Passados alguns segundos, ele completou:

– Você não vai me agradecer?

– Te agradecer? Pelo quê?

– Por acabar com o seu tédio. Ser um Imortal deve ser uma desgraça, já que, enquanto você vive para sempre, todos em volta vão morrendo, incluindo aqueles que você ama.

– Acho que você anda lendo ficção demais, Cláudio. Eu adoro a minha condição e procuro desfrutar dela o máximo possível. Aliás, pretendo continuar a fazê-lo.

O homem suspirou.

– Sinto muito!

Carolina virou-se, ao que duas balas atingiram suas costas. Os observadores próximos, escutando os tiros, começaram a correr para fora do museu, assustados. A mulher gritou de dor, com o sangue escorrendo pela boca, mas, após alguns segundos, começou a rir, voltando-se para um assustado Cláudio.

– Era para você estar morta!

– Ah, quantas vezes eu já escutei isto, seu tolo desprezível...

Chocado, ele nem mesmo resistiu quando Carolina tomou-lhe a arma e disparou três vezes contra seu peito, fazendo-o quedar, morto.

Eu que sinto muito... Já fui muitas coisas na vida, inclusive assassina. Meu caro cadáver, Lemúria era um lugar realmente terrível, sabia? Dou graças aos deuses por aquele dilúvio tê-la varrido da face da Terra.

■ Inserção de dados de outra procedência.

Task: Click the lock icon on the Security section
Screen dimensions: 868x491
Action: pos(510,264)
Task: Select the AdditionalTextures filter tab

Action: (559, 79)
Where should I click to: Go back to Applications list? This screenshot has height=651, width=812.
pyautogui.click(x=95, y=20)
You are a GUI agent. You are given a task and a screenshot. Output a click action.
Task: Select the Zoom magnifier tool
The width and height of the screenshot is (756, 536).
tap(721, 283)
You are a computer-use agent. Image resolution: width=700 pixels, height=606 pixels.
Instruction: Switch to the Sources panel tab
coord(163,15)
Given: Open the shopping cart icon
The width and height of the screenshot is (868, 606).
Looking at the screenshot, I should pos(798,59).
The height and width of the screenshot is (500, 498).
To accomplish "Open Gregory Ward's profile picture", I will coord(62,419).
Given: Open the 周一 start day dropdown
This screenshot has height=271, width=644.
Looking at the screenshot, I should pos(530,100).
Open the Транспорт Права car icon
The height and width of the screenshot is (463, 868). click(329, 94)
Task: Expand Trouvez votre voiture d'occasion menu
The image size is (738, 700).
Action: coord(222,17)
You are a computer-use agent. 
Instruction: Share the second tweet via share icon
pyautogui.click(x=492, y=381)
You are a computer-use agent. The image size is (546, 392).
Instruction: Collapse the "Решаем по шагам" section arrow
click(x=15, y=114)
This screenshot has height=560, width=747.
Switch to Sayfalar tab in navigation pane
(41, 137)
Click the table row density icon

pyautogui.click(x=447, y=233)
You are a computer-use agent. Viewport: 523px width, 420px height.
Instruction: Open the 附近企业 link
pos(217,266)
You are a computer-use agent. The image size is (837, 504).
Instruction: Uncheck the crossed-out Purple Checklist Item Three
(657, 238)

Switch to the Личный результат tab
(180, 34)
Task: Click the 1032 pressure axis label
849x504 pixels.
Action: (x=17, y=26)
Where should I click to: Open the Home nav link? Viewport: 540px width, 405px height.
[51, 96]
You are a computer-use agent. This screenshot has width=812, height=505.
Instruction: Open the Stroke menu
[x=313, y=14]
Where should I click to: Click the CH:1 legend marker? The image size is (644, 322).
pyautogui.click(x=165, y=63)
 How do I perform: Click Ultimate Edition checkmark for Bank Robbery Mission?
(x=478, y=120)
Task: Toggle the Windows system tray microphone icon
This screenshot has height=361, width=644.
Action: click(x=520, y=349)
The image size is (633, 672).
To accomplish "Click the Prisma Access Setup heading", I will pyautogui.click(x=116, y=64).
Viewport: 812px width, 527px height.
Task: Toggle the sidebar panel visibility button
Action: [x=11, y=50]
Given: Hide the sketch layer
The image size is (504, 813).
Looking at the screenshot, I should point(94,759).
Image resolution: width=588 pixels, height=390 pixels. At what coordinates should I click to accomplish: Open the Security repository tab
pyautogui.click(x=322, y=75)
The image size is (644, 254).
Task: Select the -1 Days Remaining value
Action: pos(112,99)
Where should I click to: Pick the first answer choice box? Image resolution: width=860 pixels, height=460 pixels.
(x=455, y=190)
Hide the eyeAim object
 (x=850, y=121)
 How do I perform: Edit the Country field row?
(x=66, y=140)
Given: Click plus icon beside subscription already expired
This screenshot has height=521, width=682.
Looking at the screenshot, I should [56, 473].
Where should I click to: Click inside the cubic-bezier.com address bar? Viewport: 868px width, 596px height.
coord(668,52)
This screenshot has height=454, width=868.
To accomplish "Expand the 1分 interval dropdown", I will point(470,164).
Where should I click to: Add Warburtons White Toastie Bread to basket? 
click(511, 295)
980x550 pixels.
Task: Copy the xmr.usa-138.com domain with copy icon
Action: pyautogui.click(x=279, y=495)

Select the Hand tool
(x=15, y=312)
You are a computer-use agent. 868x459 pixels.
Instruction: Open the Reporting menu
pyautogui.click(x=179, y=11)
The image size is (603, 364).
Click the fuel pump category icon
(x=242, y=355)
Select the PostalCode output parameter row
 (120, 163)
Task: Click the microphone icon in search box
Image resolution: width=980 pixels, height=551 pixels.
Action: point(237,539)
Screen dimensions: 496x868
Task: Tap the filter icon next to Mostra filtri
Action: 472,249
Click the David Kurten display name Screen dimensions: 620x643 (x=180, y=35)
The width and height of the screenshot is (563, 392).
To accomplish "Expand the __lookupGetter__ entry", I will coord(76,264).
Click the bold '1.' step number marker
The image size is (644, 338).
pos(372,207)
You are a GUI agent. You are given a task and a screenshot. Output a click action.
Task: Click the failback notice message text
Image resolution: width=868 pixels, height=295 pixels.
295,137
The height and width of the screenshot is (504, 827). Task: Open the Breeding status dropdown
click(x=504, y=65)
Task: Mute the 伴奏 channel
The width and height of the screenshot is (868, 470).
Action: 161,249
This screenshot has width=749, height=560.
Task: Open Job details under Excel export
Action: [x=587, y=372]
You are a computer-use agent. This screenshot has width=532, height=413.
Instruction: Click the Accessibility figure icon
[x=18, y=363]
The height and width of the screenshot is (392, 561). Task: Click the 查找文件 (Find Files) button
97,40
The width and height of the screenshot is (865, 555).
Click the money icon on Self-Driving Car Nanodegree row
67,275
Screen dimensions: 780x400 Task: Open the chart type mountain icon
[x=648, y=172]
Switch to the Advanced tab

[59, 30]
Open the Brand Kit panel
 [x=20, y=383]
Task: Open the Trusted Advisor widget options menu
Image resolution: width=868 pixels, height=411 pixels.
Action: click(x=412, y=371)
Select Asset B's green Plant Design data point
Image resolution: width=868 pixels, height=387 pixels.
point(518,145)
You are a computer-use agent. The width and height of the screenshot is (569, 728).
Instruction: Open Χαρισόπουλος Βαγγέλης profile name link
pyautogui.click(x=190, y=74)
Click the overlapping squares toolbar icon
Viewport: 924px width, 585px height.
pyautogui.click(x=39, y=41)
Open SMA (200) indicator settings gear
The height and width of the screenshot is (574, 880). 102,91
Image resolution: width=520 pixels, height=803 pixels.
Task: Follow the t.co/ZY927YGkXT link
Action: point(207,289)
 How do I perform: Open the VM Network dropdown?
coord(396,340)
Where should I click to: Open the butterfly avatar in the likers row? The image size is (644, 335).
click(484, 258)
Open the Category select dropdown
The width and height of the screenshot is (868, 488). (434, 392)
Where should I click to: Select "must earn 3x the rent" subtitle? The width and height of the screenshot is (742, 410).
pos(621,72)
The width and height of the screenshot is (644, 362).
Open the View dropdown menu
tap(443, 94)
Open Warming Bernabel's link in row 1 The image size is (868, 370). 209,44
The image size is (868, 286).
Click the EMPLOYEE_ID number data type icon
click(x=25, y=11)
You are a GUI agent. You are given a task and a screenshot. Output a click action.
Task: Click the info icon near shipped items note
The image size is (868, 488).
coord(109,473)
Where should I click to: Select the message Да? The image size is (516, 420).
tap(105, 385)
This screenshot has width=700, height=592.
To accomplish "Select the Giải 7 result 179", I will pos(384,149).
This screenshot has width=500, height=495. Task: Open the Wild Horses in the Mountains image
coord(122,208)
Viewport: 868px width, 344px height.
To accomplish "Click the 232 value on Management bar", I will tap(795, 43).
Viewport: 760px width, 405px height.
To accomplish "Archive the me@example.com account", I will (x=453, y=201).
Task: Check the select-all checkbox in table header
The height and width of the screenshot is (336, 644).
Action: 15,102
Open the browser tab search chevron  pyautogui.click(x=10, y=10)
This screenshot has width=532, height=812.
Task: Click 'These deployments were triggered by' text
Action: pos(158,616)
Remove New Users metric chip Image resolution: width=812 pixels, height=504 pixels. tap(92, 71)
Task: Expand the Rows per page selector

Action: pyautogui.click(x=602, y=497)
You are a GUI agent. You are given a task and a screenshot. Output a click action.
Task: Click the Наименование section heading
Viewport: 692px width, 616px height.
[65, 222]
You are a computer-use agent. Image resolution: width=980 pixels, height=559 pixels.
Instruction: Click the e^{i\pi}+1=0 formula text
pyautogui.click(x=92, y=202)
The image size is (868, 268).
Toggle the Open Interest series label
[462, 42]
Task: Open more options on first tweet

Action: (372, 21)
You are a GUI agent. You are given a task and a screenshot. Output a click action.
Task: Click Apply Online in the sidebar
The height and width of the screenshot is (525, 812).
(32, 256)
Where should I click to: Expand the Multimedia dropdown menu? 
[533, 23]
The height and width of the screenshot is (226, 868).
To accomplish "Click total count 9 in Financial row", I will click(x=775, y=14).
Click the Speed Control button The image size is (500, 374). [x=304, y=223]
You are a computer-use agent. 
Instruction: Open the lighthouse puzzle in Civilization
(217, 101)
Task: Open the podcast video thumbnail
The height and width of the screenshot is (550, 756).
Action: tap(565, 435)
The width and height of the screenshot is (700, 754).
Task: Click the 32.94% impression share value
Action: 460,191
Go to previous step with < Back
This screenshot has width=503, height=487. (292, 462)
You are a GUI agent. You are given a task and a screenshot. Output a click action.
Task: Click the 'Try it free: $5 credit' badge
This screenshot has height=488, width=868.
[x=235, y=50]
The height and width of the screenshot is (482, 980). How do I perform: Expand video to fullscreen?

Dois seguranças chegaram de repente, parecendo preocupados. Arregalaram os olhos ao verem um homem morto ao chão e atestarem a tranqüilidade com que agia sua bela assassina.

– Fique parada mesmo, que a polícia já tá vindo! – disse um deles, com receio.

– Sério? – indagou Carolina, fingindo espanto. A seguir, largou o revólver no chão propositalmente.

A um sinal seu, as armas dos dois saíram dos coldres e foram arremessadas longe, fazendo com que tremessem da cabeça aos pés.

Sorrindo, a moça do amaranto dirigiu-se à saída, sabendo que não seria incomodada por aqueles paspalhos ou por quem quer que fosse. Caso algo acontecesse, sabia defender-se como ninguém. 

Foi andando pela rua, não dando a mínima para a confusão em volta. Pensava apenas em como amara Miguel Saverjo. Lembrou-se de quando ele se declarou a ela e, em sua homenagem, pintou aquele quadro, que viria a aumentar seu prestígio nos anos seguintes. Com amargura, recordou da noite na qual o flagrou traindo-a com aquela maldita prostituta italiana. Jamais conseguira perdoá-lo, e o fardo da culpa pareceu sobrecarregar aquele que fora o seu grande amor por mais de dez anos. Fazer o quê, não? Seguiu seu caminho... Afinal, tinha uma eternidade para desfrutar e nada com que se preocupar.